* _Preguntas del material_
1. Reescribe la reseña sobre Ascension comenzando en "No deja de ser" y terminando en "en el infierno.", y cambia "alienación" por "enajenación".
2. Sigue escribiendo la reseña sobre Ascension a partir de su última oración.

* _Fragmento_
____

No deja de ser cuando menos curioso que un film como Ascension, que se aleja tanto en forma como en el propio género, pueda llegar a tejer vínculos con The Novice (también vista en el Americana). El factor clave en ambas es la alienación o como el hipercapitalismo genera monstruos. Algunos de tonos pesadillescos, otros, como el que retrata este documental de Jessica Kingdon, con un despliegue colorista que podría ser la representación precisa de como sería un espectáculo de fuegos artificiales en el infierno.
Una comparación que, en realidad, no dista mucho de la realidad en cuanto al efecto buscado por la directora. Es cierto, Ascension es una obra hipnótica. No importa cuan repulsivo o chocante pueda ser lo mostrado cuando uno no puede apartar la mirada de unas imágenes más propias de una distopía salvaje que de un muestrario de la realidad. Es quizás por eso que la cinta funciona en tanto que muestra una realidad que nuestra mente se empeña en no creer como tal pero que no tiene más remedio que aceptar con un profundo malestar.

____

* _Registros proporcionados_
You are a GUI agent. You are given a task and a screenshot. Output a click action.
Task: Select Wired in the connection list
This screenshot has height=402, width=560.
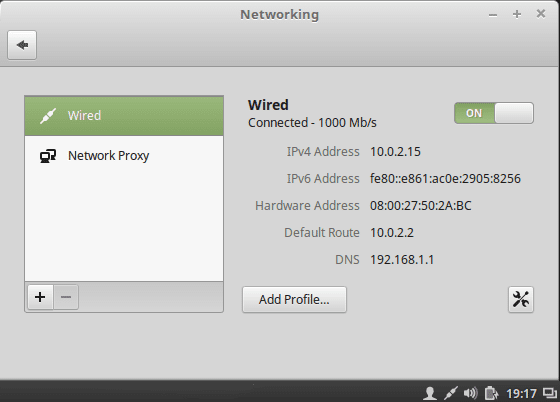click(124, 116)
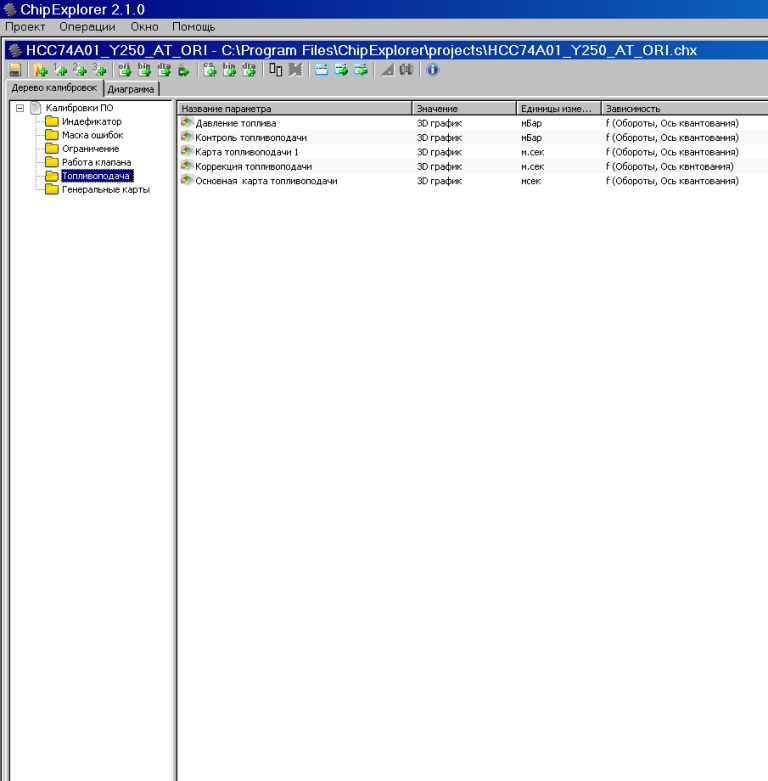Click the binoculars search icon

tap(406, 70)
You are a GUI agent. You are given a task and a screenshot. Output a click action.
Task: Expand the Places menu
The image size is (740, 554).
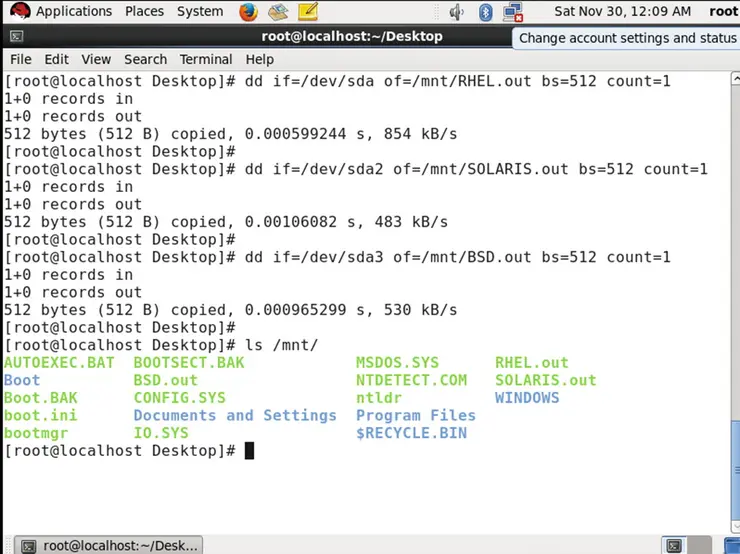(x=144, y=12)
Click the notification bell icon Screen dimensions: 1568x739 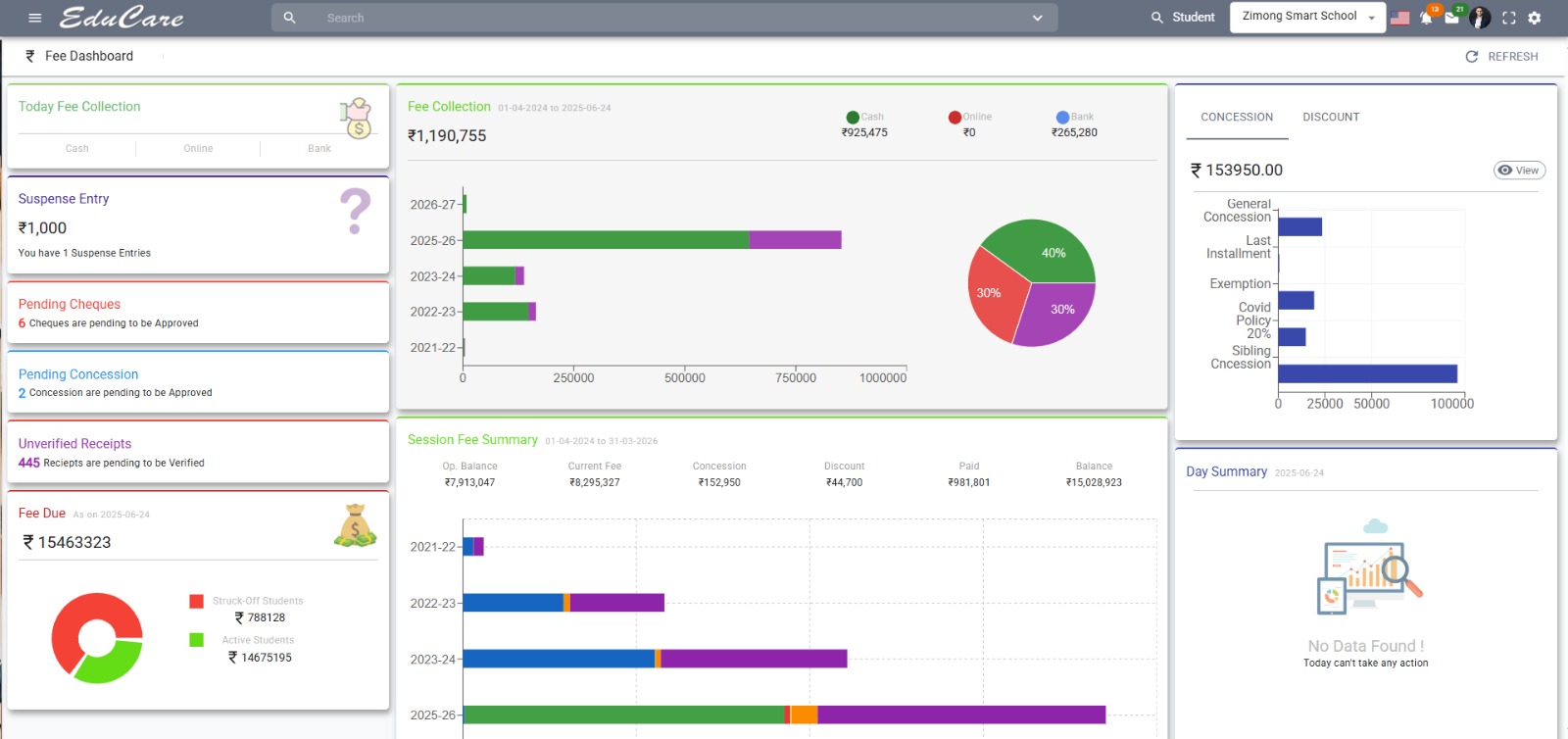(1426, 18)
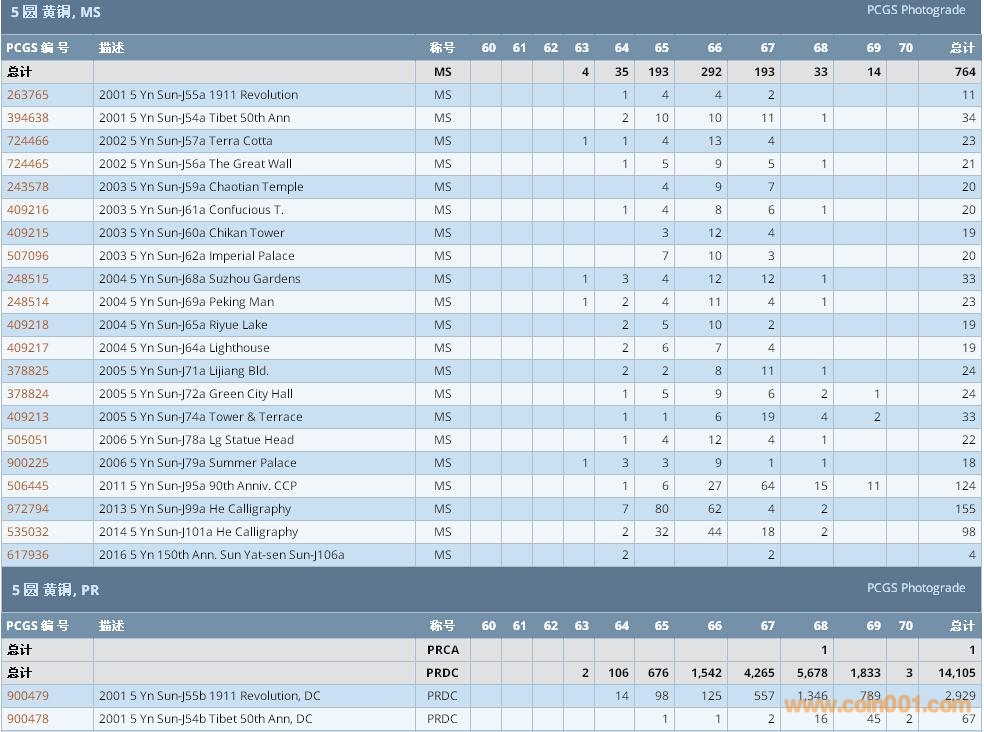This screenshot has height=732, width=984.
Task: Select PCGS number 507096 Imperial Palace
Action: tap(27, 256)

____

* _Resultados por tarea_
1.
No deja de ser cuando menos curioso que un film como Ascension, que se aleja tanto en forma como en el propio género, pueda llegar a tejer vínculos con The Novice (también vista en el Americana). El factor clave en ambas es la enajenación o como el hipercapitalismo genera monstruos. Algunos de tonos pesadillescos, otros, como el que retrata este documental de Jessica Kingdon, con un despliegue colorista que podría ser la representación precisa de como sería un espectáculo de fuegos artificiales en el infierno.

2.
Un film que prescinde de cualquier narración en off, ni de entrevistas aclaratorias. Todo está fiado al poder de la imagen y de la narración interna que los propios involucrados desarrollan. Nada se escapa en este viaje. Trabajos precarios (dentro de lo precario), sexualización, lujos impostados, formaciones con estética militar, hiperconsumo vía ‹influencer›, simposios de autoyuda o parques de atracciones convertidos en maquinaria de consumo. Todo ello como pequeñas piezas de la maquinaria capitalista desarrollada en China. Unas imágenes curiosas en tanto que podrían funcionar como ejemplo propagandístico de desarrollo, de pleno empleo y, al mismo tiempo, generan esta sensación de deshumanización absoluta, de ser objetos hechos para consumir.
En este sentido no deja de ser trascendente el hecho de que, a pesar de ser imágenes en crudo, sin más montaje narrativo que el ir saltando de una situación a otra, todo parece tan homogéneo, tan continuista, que todo podría ser intercambiable. La ‹influencer› podría trabajar en una fábrica, el ‹sommelier› fabricando muñecas sexuales, y estas cada vez se parecen más a los rictus y estética que profieren los cursos de educación en autoestima.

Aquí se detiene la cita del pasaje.